Australia has been fighting bushfires for several months due to hot and dry weather conditions whereby temperatures hit a record average of 41°C. The extreme heatwave and long-running drought has caused very dry conditions.
Since September, bushfires have killed 26 people and destroyed hundreds of homes. It was reported that the fires have destroyed more than 100,000 square kilometres across five states, including New South Wales, South Australia and Victoria, having an especially destructive effect on the nation's wildlife.
"As I'm sure you are aware, fires continue to impact bushland across regional Victoria and Australia, and our thoughts at the Cadel Evans Great Ocean Road Race are with those affected," the organisers said, reiterating that the bushfires are located at a considerable distance from the event sites in the state of Victoria.
"The areas of major bushfire activity in Victoria at present are in the East and North East of the state, some 400-600km from the Geelong and Torquay region."
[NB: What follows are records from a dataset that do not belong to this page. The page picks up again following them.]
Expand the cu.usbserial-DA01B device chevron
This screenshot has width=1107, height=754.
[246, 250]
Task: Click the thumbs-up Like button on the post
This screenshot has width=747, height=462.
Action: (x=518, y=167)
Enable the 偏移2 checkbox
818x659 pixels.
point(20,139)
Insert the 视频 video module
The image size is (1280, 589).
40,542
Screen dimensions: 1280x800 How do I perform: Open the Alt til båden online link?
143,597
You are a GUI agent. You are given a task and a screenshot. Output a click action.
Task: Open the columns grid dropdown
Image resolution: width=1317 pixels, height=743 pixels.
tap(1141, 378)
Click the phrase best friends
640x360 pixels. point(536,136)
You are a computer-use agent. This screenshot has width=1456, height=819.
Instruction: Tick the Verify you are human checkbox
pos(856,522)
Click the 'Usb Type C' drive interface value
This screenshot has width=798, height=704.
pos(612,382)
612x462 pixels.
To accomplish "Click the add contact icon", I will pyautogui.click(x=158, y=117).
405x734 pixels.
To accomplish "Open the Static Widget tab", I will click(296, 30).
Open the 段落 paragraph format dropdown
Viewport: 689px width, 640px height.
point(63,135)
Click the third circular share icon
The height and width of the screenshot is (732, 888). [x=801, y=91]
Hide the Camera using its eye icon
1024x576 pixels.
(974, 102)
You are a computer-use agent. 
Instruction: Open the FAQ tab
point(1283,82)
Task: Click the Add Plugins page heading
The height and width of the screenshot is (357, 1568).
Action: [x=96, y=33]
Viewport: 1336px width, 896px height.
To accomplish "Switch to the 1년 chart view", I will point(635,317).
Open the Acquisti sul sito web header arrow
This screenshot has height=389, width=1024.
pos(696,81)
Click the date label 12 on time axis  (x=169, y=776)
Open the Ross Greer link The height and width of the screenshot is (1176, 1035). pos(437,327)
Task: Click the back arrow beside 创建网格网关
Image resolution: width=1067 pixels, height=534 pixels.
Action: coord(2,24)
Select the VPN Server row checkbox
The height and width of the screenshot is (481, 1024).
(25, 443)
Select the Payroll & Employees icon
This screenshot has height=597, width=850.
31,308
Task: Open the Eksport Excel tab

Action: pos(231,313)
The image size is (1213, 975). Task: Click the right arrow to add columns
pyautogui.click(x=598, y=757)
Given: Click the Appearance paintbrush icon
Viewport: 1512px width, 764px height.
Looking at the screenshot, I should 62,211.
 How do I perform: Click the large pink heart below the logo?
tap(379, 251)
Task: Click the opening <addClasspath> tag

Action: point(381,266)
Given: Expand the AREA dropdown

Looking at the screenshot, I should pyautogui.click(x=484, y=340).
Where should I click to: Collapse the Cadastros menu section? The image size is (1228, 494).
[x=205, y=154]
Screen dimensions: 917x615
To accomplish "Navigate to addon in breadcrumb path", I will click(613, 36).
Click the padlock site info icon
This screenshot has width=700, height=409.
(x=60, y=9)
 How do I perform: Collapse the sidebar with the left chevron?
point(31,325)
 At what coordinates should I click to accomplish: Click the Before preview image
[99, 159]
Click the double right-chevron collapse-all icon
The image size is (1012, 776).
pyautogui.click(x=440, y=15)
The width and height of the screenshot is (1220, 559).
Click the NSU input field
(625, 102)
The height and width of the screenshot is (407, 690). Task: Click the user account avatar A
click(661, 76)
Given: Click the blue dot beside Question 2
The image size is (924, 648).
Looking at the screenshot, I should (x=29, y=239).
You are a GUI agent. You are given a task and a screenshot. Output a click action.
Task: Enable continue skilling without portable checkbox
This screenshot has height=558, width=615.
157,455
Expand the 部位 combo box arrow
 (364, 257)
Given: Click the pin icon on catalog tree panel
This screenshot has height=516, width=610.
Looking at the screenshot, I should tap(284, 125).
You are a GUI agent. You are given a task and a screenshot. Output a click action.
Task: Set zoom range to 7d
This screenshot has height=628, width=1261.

Amanda Spratt, who lives in the Blue Mountains area of the state of New South Wales, told Cyclingnews at the end of December that she was prepared to evacuate if necessary. Because of poor air quality, she has had to either train indoors or drive to a further location to train outside to avoid the thick smoke in the surrounding area.
"I haven't been able to train outside every day because some days the smoke is too bad," she said. "They say that exercising in that is the equivalent to smoking 100 cigarettes, so I've had to drive to start my training in different places or just train indoors."
In Victoria, and particularly around the city of Melbourne, organisers of other major sporting events including the Australian Open tennis have put contingency plans in place. Tennis' first Grand Slam tournament of the season will start on January 20 and organisers have planned to move the event indoors if the bushfire conditions worsen.
"We will be observing their practices with respect to air pollution as well as working with the national federation, Cycling Australia, to ensure best practice," the organisers of the Cadel Evans Great Ocean Road Race added.
"When in Australia, we encourage riders and staff to download the Vic Emergency application to their cell phone. This provides regular updates on emergencies of note across the state of Victoria."
The Victorian Government has partnered with Bendigo Bank and The Salvation Army to establish the Victorian Bushfire Appeal, with 100 per cent of donated funds to go directly to communities in need.
The sixth edition of the Cadel Evans Great Ocean Road Race will mark the fourth consecutive year that the event is part of the men's WorldTour. The women's event was added to the Women's WorldTour this year. Meanwhile, it's the first edition of the Towards Zero Race Torquay, which replaces a similar event from previous years that took place in central Melbourne.